■ **REQUIRED WORK**: Return all lines of the listing below that carry the word "action".

■ **DATASET RECORDS**:
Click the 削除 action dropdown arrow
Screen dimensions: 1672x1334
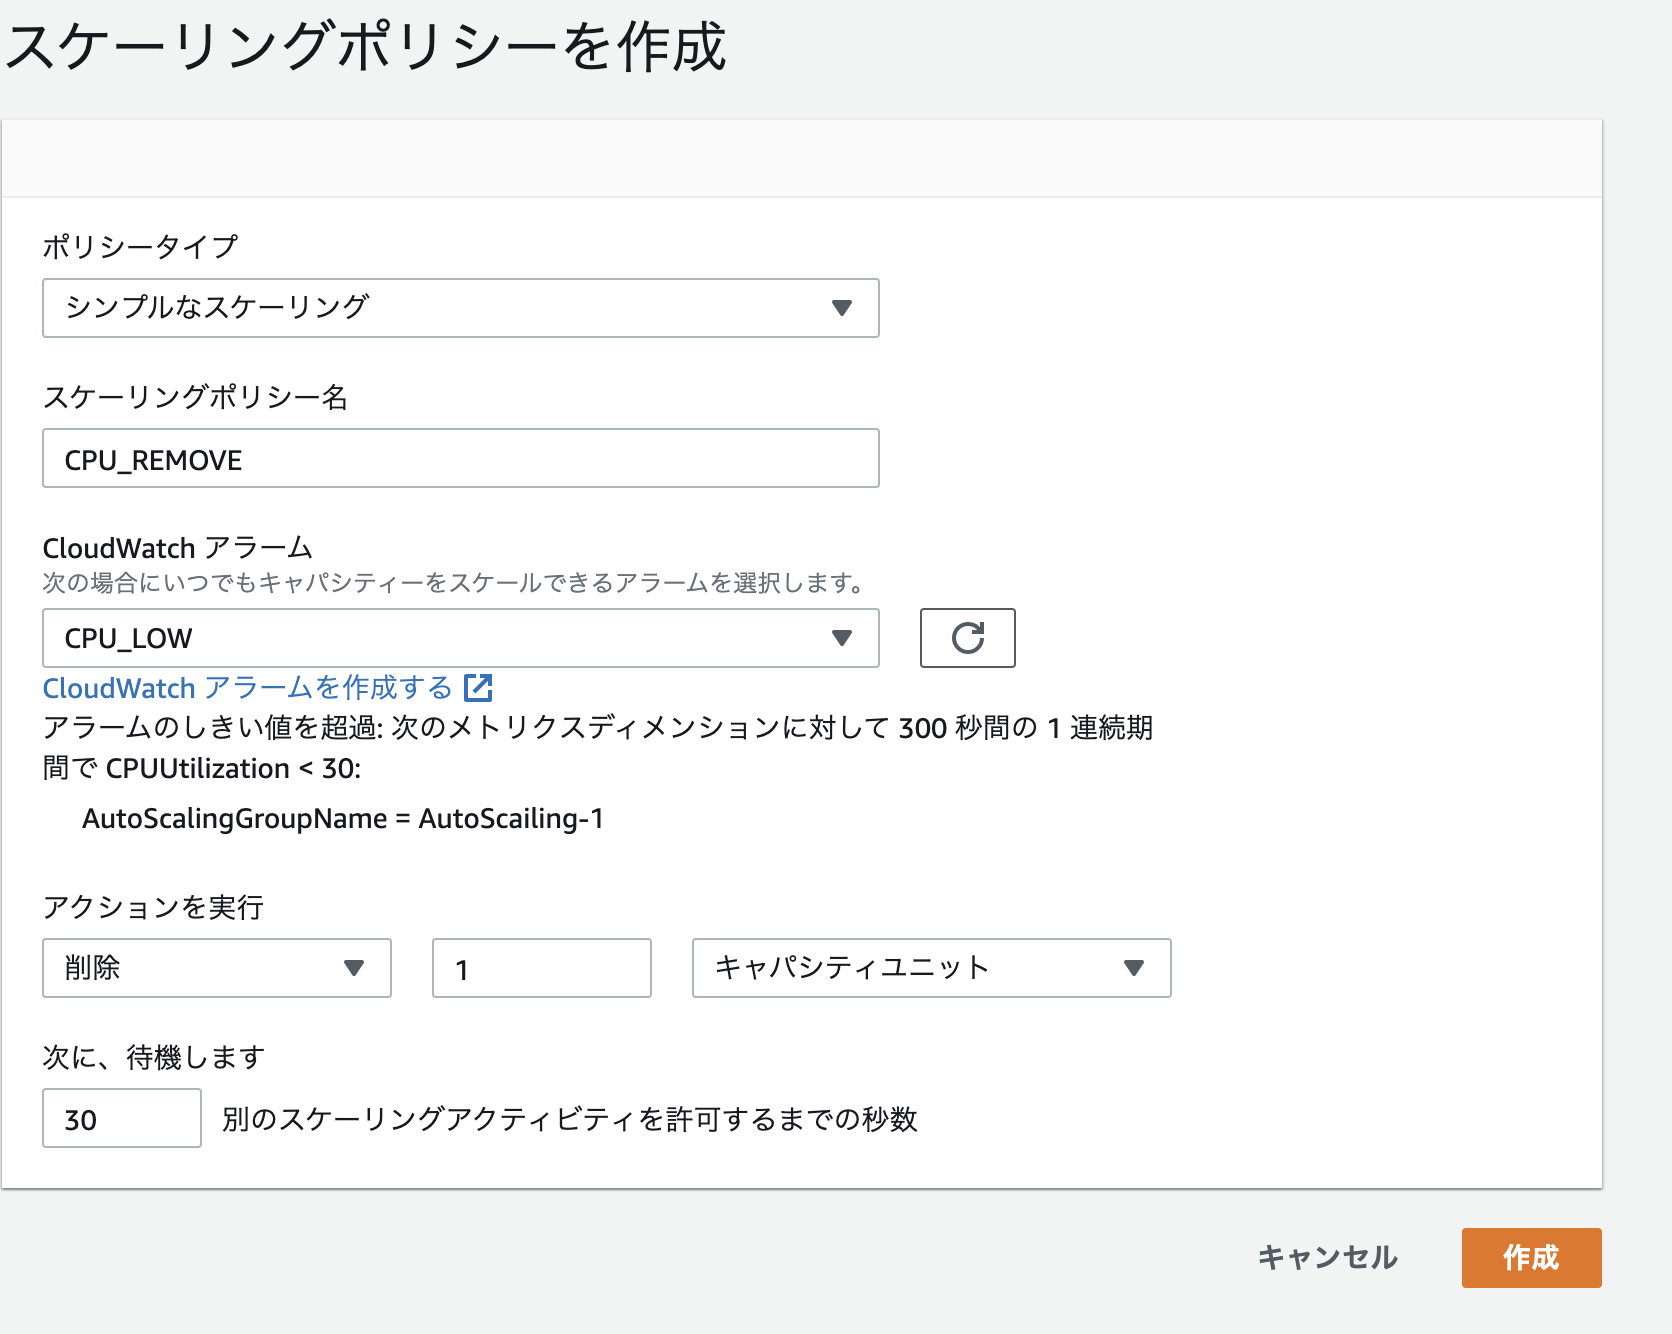click(x=355, y=968)
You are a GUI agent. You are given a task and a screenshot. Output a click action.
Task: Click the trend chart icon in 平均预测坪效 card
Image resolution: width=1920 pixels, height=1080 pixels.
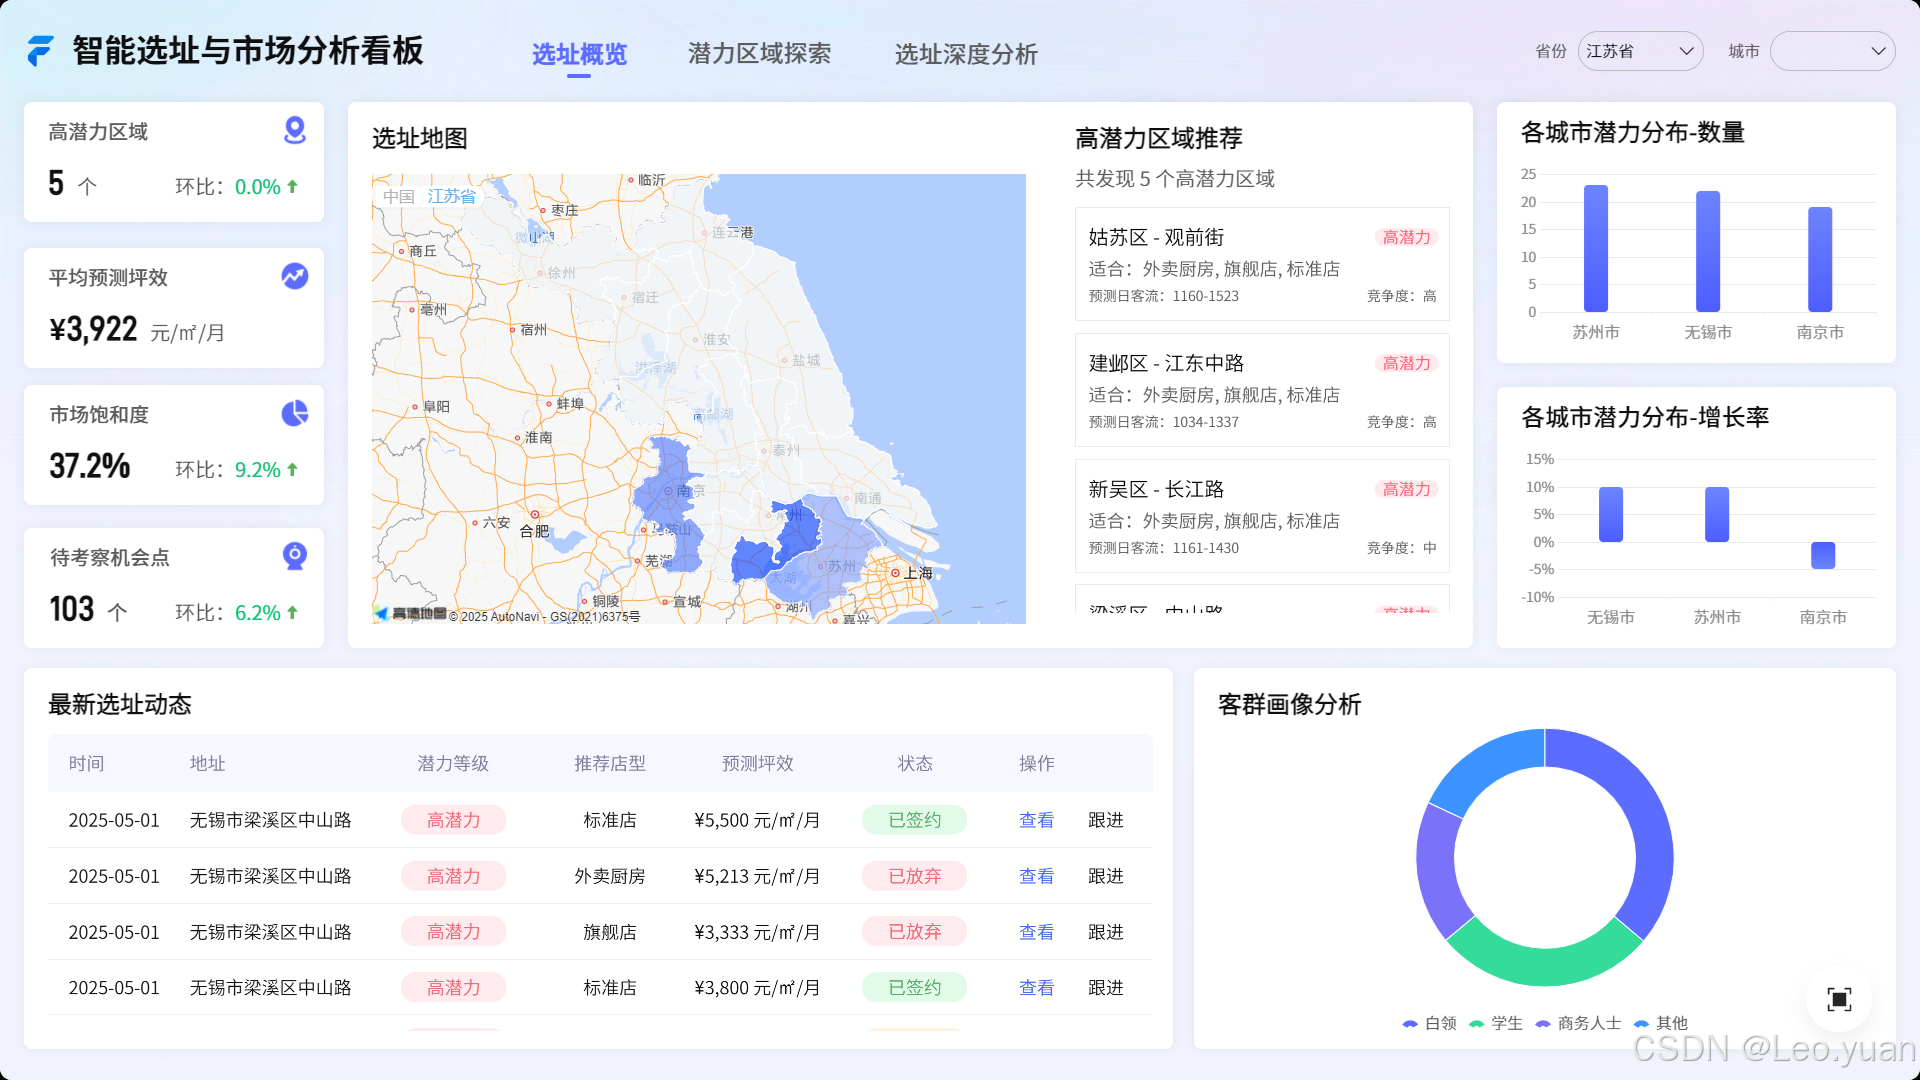295,276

■ **PROBLEM SOLUTION**:
Click the 削除 action dropdown arrow
You are a GUI agent. You are given a task and a screenshot. Output a click action.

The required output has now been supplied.